UAPB students learn French language, culture during study abroad program in Toulouse

Will Hehemann School of Agriculture, Fisheries and Human Sciences

aTwo University of Arkansas at Pine Bluff students recently returned from a four-week study abroad program at the University of Toulouse-Jean Jaures in Toulouse, France. In addition to completing courses in French language, Natalie Carr, a senior major of computer science, and Demetrius Johnson, a May 2016 graduate of computer science, learned about French culture and toured the historic landmarks of southwest France.

During the study abroad program, Carr and Johnson completed a four-week intensive program in French language, earning 84 credit hours that will apply to their coursework at UAPB. After their daily language courses, the students attended workshops on French music and cinema.

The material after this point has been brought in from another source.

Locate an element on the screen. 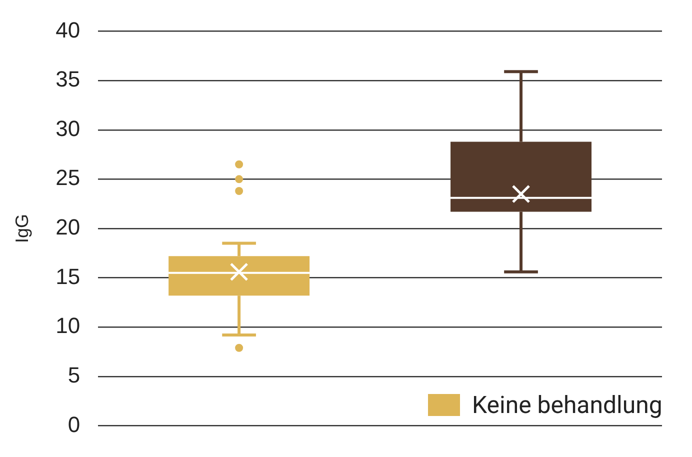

“My favorite part of the study abroad experience was the challenge of actually being able to adapt and survive in a foreign country on my own,” Carr said. “At the University of Toulouse, I appreciated being surrounded by students from all around the world and learning about their cultures and languages. Outside of the classroom, I enjoyed visiting the cultural sites of Toulouse and tasting the traditional French dishes.”

Johnson said he also enjoyed meeting students from around the world and traveling with them on weekend excursions to cultural heritage sites. The program included a trip to the city of Carcassonne, where the students visited a medieval fortified settlement on the UNESCO World Heritage List.

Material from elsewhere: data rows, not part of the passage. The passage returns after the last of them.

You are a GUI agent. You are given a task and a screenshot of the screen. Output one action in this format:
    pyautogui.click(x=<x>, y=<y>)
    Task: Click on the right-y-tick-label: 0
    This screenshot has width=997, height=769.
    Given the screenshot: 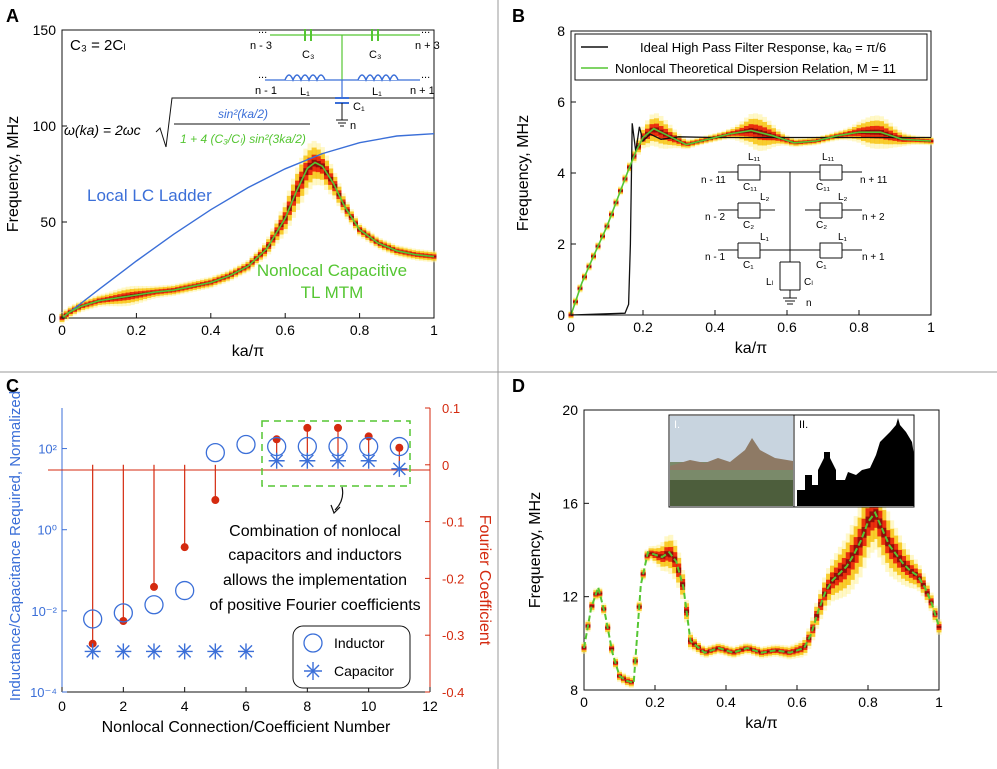 What is the action you would take?
    pyautogui.click(x=446, y=466)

“I appreciated the chance to learn about the French culture,” Johnson said. “The French are a very nice people and they have a boldness in their attitude. They take pride in their health and diet, and have a love for wine and fashion.”

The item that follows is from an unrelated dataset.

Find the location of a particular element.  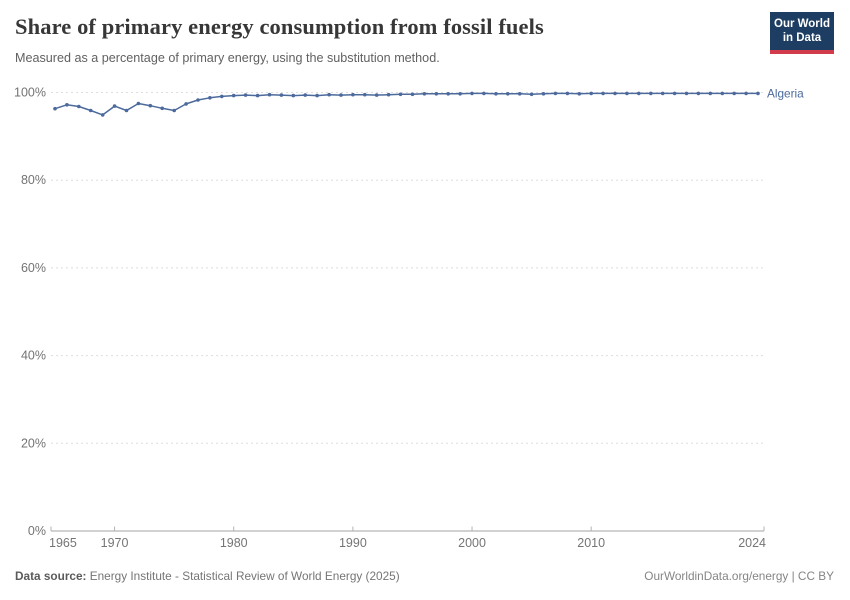

data-point-1981 is located at coordinates (246, 95).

Carr said she appreciated seeing the courtesy the locals in Toulouse showed each other.

“Being respectful and greeting people seemed to be very important,” she said. “One of my key takeaways was the respect people show for elders, always ensuring they are alright and helping them with anything they need. It was refreshing to see several people offering their bus or metro seats to elders.”

Johnson said he recommends other UAPB students consider studying abroad because it is an excellent opportunity to explore other parts of the world and learn how other cultures live.

“Even if you are worried about the culture shock of a new destination, just know that it is a worthwhile experience that you will likely enjoy no matter the differences from what you are accustomed to,” he said.

Carr said students who put themselves in an unknown, foreign environment have a unique opportunity to learn more about the world as well as themselves.

“Studying abroad is an eye-opening experience that has an effect on one’s personal growth,” she said. “In own my experience, I feel more empathetic to immigrants in America since studying abroad.”

Students should take advantage of the UAPB Office of International Programs to enhance their educational experience and open doors to new opportunities, Carr said.

This project was supported by the program titled “From the Mississippi Delta to the Niger Delta: Strengthening Teaching and Extension Capacity at UAPB to Enhance International Programming,” USDA – National Institute of Food and Agriculture, Grant #2012-38821-20258.